Plugins can enhance the core Elasticsearch functionality in a custom manner. They range from adding custom mapping types, custom analyzers, native scripts and custom discovery. They contain JAR files, but may also contain scripts and config files, and must be installed on every node in the cluster. After installation, each node must be restarted before the plugin becomes visible. Plugins are distinguished in two categories, the Core Plugins and the Community contributed. The first category identifies plugins that are part and maintained by the Elasticsearch project, delivered at the same time as Elasticsearch, their version number always matches the version number of Elasticsearch. The Community contributed are external to the Elasticsearch project. They are provided by individual developers or private companies and have their own licenses as well as their own versioning system. Site plugins — plugins containing HTML, CSS and JavaScript — are no longer supported. The plugin Categories are mainly API Extension, Alerting, Analysis, Discovery, Ingest, Management, Mapper, Security, Snapshot/Restore Repository and Store.
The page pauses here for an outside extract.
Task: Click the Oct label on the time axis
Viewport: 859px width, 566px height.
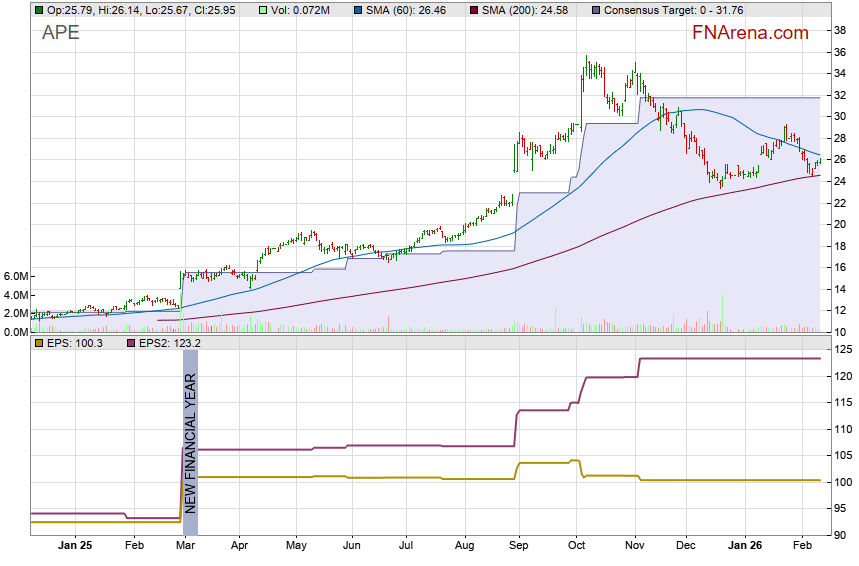Action: (x=575, y=547)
What is Logstash used for?
Logstash is used to aggregate and process data and send it to Elasticsearch. Logstash is an open-source, server-side data processing pipeline that enables you to ingest data from multiple sources simultaneously and enrich and transform it before it is indexed into Elasticsearch. It offers a large selection of plugins to help you parse, enrich, transform, and buffer data from a variety of sources. If your data requires additional processing that is not available in Beats, then you need to add Logstash to your deployment. The Logstash event processing pipeline has three stages: inputs → filters → outputs. Inputs generate events, filters modify them, and outputs ship them elsewhere. Inputs and outputs support codecs that enable you to encode or decode the data as it enters or exits the pipeline without having to use a separate filter. Inputs are used to get data into Logstash. Some of the more commonly used inputs are file (tail -f), syslog, redis and beats. Filters are intermediary processing devices in the Logstash pipeline, which they can be combined with conditionals to perform an action on an event if it meets certain criteria. Commonly used filters are grok, mutate, drop, clone and geoip. Outputs are the final phase of the Logstash pipeline. An event can pass through multiple outputs, but once all output processing is complete, the event has finished its execution. Commonly used outputs are elasticsearch, file, graphite and statsd. Codecs are stream filters that can operate as part of an input or output. They enable you to easily separate the transport of your messages from the serialization process. Commonly used codecs are json and multiline.
What is Kibana used for?
Kibana is a data analytics, visualization and management tool for Elasticsearch that provides real-time histograms, line graphs, pie charts, and maps. You can use Kibana to search, view, and interact with data stored in Elasticsearch indices. You can easily perform advanced data analysis and visualization for your data. Since version 7.0, Kibana uses the new Kibana Querying Language which includes scripted field support and a simplified, easier to use syntax. If you have a Basic license or above, autocomplete functionality will also be enabled. The basics of language syntax have stayed the same, but some things have been refined to make the query language easier to use. The most common search types are free text for quickly searching a specific string, field-level searches for a string within a specific field, logical statements used to combine searches into a logical statement and proximity searches for searching terms within a specific character proximity. The Visualize feature of Kibana enables you to create visualizations of the data from your Elasticsearch indices, which you can then add to dashboards for analysis. Kibana visualizations are based on Elasticsearch queries. By using a series of Elasticsearch aggregations to extract and process your data, you can create charts that show you the trends, spikes, and dips you need to know about. Visualization types are Basic Charts (Pie chart, data table, metric, goal and gauge, heat maps and tag cloud), Time Series Optimized (TSVB, Timelion), Maps (Elastic maps, coordinate maps, region map) and for Developers (Vega). When a collection of visualizations is ready, they can be added into one comprehensive visualization called a dashboard. Dashboards provide at-a-glance insights into your data and enable you to drill down into details. They give the ability to monitor a system or environment for easier event correlation or trend analysis.
What is Spaces in Kibana?
Spaces enable you to organize your dashboards and other saved objects into meaningful categories. Once inside a space, you see only the dashboards and saved objects that belong to that space.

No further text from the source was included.